Here’s roughly how it works (you’ve probably performed some of these steps already in the process of running an installer):

  1. Loop mount your partitioned disk image:
    mathias:~ evan$ sudo losetup --show --find disk.img
    /dev/loop0
  2. To setup the device map, you’ll need the major and minor numbers of the loop device, and the size (in bytes) of the disk. The latter is easiest to get from the disk image file, instead of from the loop device (emphasis mine):
    mathias:~ evan$ ls -l /dev/loop0
    brw-rw---- 1 root disk 7, 0 2009-07-18 11:27 /dev/loop0
    mathias:~ evan$ ls -l disk.img
    -rw-r--r-- 1 evan evan 10737418240 2009-08-04 15:28 disk.img
  3. Create a device-mapper node. Any name of the form hd[a-z], sd[a-z], or vd[a-z] will work. Others might as well. The size of the disk should be converted to 512-byte sectors, and the device numbers for the loop device should be in the form major:minor. This will create a new device node in /dev/mapper:
    mathias:~ evan$ echo '0 20971520 linear 7:0 0' | sudo dmsetup create hda
    mathias:~ evan$ ls -l /dev/mapper/hda
    brw-rw---- 1 root disk 252, 4 2009-08-04 15:36 /dev/mapper/hda
    
  4. Use kpartx to create device-mapper nodes for the partitions on the disk image:
    mathias:~ evan$ sudo kpartx -a /dev/mapper/hda
    mathias:~ evan$ ls -l /dev/mapper/hda*
    brw-rw---- 1 root disk 252, 4 2009-08-04 15:36 /dev/mapper/hda
    brw-rw---- 1 root disk 252, 5 2009-08-04 15:38 /dev/mapper/hda1
    brw-rw---- 1 root disk 252, 6 2009-08-04 15:38 /dev/mapper/hda2
  5. Mount the root partition onto a tempdir (note: this is not a loop mount, because the kernel already thinks this is a real block device):
    mathias:~ evan$ mktemp -d
    /tmp/tmp.MPUXeJWqpn
    mathias:~ evan$ sudo mount /dev/mapper/hda1 /tmp/tmp.MPUXeJWqpn
  6. Create a fake device.map for grub-install to use (yeah, this is a bad use of tee, but I’m trying to be clear about what I’m doing):
    mathias:~ evan$ echo '(hd0) /dev/mapper/hda' | sudo tee /tmp/tmp.MPUXeJWqpn/boot/grub/device.map
    (hd0) /dev/mapper/hda
  7. And now, for the grand finale, actually install GRUB from outside the chroot:
    mathias:~ evan$ sudo grub-install --root-directory=/tmp/tmp.MPUXeJWqpn /dev/mapper/hda
    grub-probe: error: no mapping exists for `hda1'
    [: 494: =: unexpected operator
    Installing GRUB to /dev/mapper/hda as (hd0)...
    Installation finished. No error reported.
    This is the contents of the device map /tmp/tmp.MPUXeJWqpn/boot/grub/device.map.
    Check if this is correct or not. If any of the lines is incorrect,
    fix it and re-run the script `grub-install'.
    
    (hd0) /dev/mapper/hda

    (You don’t need to worry about those two errors at the beginning of the output – it’s some logic specialized for XFS filesystems)

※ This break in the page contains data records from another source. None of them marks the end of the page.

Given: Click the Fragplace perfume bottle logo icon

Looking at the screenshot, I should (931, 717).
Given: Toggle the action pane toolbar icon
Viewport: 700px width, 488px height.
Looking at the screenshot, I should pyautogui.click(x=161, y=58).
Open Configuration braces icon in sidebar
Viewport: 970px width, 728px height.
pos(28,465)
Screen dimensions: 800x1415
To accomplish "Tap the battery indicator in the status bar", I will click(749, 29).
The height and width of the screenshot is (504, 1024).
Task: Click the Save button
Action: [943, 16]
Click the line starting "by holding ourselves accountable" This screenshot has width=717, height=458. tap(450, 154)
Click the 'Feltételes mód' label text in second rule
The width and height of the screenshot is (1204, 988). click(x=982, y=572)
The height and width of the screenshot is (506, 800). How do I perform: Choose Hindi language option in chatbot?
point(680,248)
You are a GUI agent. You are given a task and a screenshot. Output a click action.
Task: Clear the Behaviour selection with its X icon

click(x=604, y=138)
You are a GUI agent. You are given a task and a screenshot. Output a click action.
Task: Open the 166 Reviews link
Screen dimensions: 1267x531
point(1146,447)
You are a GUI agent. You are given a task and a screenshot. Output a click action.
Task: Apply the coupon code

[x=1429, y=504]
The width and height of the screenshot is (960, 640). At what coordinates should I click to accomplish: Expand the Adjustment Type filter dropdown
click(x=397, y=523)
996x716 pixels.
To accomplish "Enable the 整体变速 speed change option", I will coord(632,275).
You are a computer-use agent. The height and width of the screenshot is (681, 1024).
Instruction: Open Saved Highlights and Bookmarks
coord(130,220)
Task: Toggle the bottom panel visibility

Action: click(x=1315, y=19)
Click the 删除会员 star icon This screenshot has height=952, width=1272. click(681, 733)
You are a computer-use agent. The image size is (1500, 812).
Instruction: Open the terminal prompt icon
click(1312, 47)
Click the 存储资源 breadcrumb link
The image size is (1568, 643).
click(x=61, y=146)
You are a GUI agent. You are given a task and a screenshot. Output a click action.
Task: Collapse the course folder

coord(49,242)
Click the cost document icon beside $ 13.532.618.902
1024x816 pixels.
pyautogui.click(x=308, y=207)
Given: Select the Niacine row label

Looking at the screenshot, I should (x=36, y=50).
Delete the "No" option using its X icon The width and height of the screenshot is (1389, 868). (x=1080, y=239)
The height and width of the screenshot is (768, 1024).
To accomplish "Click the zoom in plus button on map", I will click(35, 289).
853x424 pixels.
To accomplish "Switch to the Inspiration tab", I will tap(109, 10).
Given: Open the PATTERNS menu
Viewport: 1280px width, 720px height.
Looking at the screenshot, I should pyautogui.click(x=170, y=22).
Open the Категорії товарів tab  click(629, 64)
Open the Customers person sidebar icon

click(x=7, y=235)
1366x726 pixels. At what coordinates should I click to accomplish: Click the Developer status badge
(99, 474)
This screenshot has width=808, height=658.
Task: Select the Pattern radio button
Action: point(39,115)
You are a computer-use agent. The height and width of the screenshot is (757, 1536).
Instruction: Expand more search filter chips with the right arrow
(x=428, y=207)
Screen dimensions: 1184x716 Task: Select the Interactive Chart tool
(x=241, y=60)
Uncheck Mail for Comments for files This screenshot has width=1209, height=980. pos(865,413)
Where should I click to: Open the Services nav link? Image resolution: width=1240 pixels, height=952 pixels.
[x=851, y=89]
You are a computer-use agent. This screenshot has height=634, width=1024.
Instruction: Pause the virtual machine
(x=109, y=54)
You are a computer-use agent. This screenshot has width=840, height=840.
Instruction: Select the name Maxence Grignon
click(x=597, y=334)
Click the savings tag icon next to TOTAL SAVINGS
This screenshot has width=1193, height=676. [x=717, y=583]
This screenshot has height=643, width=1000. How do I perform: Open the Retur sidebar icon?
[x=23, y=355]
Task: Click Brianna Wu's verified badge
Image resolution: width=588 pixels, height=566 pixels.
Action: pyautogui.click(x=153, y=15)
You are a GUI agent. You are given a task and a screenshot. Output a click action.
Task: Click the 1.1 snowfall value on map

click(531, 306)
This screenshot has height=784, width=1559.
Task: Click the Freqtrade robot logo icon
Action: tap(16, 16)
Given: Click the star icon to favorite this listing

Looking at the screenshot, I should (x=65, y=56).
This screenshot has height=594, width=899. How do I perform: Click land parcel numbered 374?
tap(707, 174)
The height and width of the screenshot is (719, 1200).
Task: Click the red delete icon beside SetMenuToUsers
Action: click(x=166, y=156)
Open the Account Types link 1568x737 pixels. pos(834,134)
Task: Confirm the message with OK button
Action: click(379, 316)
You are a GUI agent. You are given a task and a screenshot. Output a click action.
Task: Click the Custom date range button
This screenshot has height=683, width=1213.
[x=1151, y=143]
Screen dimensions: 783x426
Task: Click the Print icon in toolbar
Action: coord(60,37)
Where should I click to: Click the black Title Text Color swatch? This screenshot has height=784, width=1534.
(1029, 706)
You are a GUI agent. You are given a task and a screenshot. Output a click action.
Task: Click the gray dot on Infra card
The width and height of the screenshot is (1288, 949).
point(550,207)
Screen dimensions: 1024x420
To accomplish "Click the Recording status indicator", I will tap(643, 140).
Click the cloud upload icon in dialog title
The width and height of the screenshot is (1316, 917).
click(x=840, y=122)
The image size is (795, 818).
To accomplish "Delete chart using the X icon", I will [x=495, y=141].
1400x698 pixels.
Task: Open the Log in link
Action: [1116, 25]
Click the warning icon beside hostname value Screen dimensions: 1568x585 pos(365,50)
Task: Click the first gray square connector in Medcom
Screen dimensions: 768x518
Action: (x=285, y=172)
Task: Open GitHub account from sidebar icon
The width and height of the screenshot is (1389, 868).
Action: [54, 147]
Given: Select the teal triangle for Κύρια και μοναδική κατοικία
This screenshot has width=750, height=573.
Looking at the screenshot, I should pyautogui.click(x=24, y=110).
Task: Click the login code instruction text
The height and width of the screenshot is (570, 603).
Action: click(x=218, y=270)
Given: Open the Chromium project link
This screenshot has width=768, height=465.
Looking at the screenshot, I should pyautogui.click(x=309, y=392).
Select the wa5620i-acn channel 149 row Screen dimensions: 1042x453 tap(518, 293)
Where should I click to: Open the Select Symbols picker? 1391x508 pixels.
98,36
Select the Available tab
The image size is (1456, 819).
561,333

  8. Cleanup the mess you made:
    mathias:~ evan$ sudo umount /tmp/tmp.MPUXeJWqpn
    mathias:~ evan$ sudo rm -rf /tmp/tmp.MPUXeJWqpn
    mathias:~ evan$ sudo kpartx -d /dev/mapper/hda
    mathias:~ evan$ sudo dmsetup remove hda
    mathias:~ evan$ sudo losetup -d /dev/loop0
  9. Finally, examine your disk image, and see that it definitely has GRUB installed:
    mathias:~ evan$ file disk.img
    disk.img: x86 boot sector; GRand Unified Bootloader, stage1 version 0x3, 1st sector stage2 0x884009; partition 1: ID=0x83, active, starthead 0, startsector 1, 18876374 sectors; partition 2: ID=0x82, starthead 254, startsector 18876375, 2088450 sectors

And there you have it! You will, of course, still need to write out GRUB’s menu.lst through some other means (such as Debian/Ubuntu’s update-grub).